Saved data entries
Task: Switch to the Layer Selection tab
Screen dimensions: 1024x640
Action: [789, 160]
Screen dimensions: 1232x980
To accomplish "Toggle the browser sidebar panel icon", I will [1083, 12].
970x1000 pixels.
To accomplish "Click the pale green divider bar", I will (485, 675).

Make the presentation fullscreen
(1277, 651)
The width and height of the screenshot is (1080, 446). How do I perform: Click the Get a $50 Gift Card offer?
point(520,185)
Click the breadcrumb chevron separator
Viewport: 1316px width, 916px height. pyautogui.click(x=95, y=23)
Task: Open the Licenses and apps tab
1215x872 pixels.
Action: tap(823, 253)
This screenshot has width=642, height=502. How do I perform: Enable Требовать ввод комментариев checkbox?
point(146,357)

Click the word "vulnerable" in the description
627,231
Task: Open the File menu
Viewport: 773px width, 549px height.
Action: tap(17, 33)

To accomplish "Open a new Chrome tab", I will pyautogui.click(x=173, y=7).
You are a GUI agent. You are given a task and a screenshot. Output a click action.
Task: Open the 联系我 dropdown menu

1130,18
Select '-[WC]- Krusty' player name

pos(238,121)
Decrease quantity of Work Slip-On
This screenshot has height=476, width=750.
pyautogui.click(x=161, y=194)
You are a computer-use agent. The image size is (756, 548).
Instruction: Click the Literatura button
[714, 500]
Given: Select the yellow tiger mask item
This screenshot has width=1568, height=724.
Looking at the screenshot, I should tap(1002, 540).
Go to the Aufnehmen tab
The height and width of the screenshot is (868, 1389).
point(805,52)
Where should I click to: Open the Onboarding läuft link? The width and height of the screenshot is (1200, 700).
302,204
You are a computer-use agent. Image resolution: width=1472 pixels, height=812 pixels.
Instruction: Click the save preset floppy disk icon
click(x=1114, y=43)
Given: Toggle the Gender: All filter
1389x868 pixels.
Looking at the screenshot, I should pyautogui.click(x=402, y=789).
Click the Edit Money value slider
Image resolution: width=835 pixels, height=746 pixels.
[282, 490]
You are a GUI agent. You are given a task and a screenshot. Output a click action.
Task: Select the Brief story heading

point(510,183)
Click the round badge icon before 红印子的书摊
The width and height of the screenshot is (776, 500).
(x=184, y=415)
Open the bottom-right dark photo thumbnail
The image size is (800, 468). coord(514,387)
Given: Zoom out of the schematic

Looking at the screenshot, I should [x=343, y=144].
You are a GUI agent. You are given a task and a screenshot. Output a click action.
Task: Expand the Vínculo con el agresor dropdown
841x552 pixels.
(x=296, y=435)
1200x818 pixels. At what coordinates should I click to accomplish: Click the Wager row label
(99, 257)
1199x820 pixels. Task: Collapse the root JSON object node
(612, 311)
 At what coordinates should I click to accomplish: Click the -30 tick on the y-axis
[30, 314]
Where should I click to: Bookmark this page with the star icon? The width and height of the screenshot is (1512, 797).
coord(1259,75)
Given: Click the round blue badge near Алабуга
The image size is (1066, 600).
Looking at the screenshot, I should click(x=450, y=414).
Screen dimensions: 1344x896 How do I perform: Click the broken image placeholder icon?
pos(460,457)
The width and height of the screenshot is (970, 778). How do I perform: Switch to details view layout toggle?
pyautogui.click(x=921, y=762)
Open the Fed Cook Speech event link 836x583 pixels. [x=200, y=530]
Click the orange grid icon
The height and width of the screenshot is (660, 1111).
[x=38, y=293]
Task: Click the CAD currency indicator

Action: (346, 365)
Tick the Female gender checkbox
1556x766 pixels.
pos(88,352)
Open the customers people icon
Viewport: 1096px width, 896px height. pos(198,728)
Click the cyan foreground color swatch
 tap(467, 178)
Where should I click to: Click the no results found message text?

**Your task**
Word for word, restate the lines of the data above that fall between the line holding "Select '-[WC]- Krusty' player name" and the line holding "Given: Select the yellow tiger mask item", inclusive, and no other lines.

**Solved exercise**
Select '-[WC]- Krusty' player name

pos(238,121)
Decrease quantity of Work Slip-On
This screenshot has height=476, width=750.
pyautogui.click(x=161, y=194)
You are a computer-use agent. The image size is (756, 548).
Instruction: Click the Literatura button
[714, 500]
Given: Select the yellow tiger mask item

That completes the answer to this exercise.